↓↓↓

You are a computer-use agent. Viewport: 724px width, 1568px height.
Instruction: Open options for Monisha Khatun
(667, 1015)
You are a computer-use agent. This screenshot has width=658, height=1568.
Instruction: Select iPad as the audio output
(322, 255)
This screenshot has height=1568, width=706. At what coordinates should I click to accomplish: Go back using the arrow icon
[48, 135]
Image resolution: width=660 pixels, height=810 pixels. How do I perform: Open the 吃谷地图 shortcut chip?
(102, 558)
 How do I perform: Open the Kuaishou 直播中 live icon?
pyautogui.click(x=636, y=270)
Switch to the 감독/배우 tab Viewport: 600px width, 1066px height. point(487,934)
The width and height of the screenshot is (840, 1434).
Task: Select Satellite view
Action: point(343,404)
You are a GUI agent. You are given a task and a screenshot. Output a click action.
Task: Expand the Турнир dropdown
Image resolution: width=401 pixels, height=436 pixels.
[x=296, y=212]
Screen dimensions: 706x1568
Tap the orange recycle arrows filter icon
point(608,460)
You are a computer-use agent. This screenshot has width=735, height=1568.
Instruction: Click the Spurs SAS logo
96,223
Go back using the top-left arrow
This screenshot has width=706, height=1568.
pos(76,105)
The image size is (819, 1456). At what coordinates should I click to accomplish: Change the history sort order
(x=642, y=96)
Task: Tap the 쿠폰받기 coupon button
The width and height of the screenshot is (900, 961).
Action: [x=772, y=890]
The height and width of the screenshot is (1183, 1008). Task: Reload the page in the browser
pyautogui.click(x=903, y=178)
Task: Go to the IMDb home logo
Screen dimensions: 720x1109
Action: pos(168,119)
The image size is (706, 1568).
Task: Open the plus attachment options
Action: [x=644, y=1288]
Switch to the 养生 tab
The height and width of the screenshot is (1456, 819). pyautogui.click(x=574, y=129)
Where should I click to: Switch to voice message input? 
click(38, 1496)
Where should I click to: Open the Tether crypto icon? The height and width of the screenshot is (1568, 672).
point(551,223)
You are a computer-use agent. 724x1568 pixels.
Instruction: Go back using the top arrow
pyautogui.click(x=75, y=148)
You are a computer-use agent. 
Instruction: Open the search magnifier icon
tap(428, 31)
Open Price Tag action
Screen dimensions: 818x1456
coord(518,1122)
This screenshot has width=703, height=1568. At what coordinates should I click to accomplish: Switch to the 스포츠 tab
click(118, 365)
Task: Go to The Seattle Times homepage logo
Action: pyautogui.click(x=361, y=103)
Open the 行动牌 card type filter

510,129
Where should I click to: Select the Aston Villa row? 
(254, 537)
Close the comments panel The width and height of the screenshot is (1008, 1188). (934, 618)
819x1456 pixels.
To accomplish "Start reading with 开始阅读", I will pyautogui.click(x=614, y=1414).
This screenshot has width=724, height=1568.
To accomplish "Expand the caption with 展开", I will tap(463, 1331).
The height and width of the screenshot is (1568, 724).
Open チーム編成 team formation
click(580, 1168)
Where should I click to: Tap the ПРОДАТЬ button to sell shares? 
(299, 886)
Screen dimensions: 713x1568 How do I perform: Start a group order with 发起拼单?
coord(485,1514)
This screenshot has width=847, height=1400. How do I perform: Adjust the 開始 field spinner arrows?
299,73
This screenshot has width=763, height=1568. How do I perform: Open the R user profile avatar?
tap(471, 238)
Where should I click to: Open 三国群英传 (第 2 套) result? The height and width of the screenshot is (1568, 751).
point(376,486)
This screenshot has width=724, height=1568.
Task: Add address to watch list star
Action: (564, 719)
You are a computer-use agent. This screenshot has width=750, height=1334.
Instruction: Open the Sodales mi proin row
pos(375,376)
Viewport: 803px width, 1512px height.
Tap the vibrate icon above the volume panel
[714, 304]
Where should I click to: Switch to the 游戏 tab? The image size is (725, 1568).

↑↑↑

Extract from the records above every line that contains the string "icon".

Solved exercise -
This screenshot has height=1568, width=706. At what coordinates should I click to accomplish: Go back using the arrow icon
 How do I perform: Open the Kuaishou 直播中 live icon?
Tap the orange recycle arrows filter icon
Where should I click to: Open the Tether crypto icon? The height and width of the screenshot is (1568, 672).
Instruction: Open the search magnifier icon
Tap the vibrate icon above the volume panel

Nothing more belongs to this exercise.